Logical or is true when at least one of its arguments is true. The “do something or die” idiom works because if chdir above fails, it returns a false value and requires or to evaluate the right-hand side and terminates execution with die. In the happy case where chdir succeeds and returns a true value, there is no need to evaluate the right-hand side because we already have one true argument to logical or.
Suggested improvements to your code
For what you’re doing, I recommend using readdir to avoid problems in case one of the filenames contains whitespace. Note the defined test in the code below that’s there to stop a file named 0 (i.e., a single zero character) terminating your loop.
#! /usr/bin/env perl
chdir "directory path" or die "$0: chdir: $!";
opendir $dh, "." or die "$0: opendir: $!";
while (defined($oldname = readdir $dh)) {
next unless ($newname = $oldname) =~ s/mw//;
$newname =~ s/^(.{1,8})/\U$1/;
rename $oldname, $newname or die "$0: rename $oldname, $newname: $!";
}
For the rename to have any hope, you have to preserve the value of $oldname, so right away, the code above copies it to $newname and starts changing the copy rather than the original. You will see
($new = $old) =~ s/.../.../; # or /.../
in Perl code, so it is also an important idiom to understand.
The perlop documentation defines handy escape sequences for use in strings and regex substitutions:
\l lowercase next character only
\u titlecase (not uppercase!) next character only
\L lowercase all characters till \E seen
\U uppercase all characters till \E seen
\Q quote non-word characters till \E
\E end either case modification or quoted section (whichever was last seen)
The code above grabs the first eight characters (or fewer if $newname is shorter in length) and replaces them with their upcased counterparts.
Example output
See the code in action:
$ ls directory\ path/
defmwghijk mwabc nochange qrstuvwxyzmw
$ ./prog
$ ls directory\ path/
ABC DEFGHIJK QRSTUVWXyz nochange
I figure there's more to your requirements than you're telling us, such as not uppercasing parts of the file extension. Instead of matching the first eight characters, I'll match the first eight letters:
use v5.14;
use utf8;
chdir "/Users/brian/test/";
my #files = glob( 'mw*' );
foreach my $old (#files) {
my $new = $old =~ s/\Amw(\pL{1,8})/\U$1/ir;
print "$old → $new\n";
}
Some other notes:
You can do the glob directly in Perl. You don't need ls.

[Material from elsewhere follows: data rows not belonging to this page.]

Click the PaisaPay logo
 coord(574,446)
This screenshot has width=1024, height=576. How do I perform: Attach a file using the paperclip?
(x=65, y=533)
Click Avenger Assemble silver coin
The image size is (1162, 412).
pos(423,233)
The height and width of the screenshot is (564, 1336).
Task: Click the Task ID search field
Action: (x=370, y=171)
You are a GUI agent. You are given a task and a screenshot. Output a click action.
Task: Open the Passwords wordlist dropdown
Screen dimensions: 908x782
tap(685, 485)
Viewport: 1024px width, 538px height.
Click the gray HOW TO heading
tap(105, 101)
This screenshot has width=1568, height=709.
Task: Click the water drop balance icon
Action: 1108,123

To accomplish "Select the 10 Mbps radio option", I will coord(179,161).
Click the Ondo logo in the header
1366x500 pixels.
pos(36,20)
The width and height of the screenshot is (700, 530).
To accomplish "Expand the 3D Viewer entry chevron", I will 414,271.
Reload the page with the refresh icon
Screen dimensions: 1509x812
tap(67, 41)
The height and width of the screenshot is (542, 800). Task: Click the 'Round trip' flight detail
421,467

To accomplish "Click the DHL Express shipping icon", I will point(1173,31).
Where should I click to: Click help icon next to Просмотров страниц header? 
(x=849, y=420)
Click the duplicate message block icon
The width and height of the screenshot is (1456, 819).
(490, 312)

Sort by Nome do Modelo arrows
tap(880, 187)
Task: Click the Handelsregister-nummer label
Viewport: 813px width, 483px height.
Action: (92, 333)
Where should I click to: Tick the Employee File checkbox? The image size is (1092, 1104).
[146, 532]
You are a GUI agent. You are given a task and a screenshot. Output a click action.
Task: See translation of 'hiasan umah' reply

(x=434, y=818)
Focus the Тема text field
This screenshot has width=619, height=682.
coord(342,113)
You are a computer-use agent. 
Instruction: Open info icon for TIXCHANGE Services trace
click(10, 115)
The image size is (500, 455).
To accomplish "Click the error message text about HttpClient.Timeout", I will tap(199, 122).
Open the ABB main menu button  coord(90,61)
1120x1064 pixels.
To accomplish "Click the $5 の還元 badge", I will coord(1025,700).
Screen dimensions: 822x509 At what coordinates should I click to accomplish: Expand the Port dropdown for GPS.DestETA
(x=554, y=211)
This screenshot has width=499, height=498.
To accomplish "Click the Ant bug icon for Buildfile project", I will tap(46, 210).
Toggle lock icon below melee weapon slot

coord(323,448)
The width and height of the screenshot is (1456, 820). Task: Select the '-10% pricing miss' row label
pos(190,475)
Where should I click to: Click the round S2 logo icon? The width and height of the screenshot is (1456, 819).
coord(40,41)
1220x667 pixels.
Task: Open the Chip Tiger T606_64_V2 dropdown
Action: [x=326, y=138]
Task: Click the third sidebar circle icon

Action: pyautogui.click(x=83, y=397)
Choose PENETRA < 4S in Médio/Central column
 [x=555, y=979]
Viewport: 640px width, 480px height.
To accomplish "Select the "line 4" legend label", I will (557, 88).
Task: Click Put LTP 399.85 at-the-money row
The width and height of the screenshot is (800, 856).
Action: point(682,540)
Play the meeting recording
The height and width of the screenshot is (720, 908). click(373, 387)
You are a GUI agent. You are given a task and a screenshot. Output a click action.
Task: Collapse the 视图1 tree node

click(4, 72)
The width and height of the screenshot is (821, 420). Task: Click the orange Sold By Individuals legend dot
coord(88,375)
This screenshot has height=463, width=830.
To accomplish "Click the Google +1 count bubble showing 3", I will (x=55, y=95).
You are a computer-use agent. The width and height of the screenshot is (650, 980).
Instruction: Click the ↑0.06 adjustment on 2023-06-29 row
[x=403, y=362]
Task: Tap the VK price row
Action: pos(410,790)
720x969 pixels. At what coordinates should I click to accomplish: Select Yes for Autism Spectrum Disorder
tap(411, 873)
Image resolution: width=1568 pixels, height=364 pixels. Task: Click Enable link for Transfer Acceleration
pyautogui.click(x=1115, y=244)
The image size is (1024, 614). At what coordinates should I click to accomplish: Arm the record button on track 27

It looks like you were stripping off mv, so I did that. If that's not what you want, it's easy to change.
In lieu of a regular expression to up-case the first eight characters you could use the 4-argument form of substr. This offers in situ replacement.
my $old = q(abcdefghij);
my $new = $old;
substr( $new, 0, 8, substr( uc($old), 0, 8 ) );
print "$old\n$new\n";
abcdefghij
ABCDEFGHij
Use rename or File::Copy::move (as M42 showed) to perform the actual rename.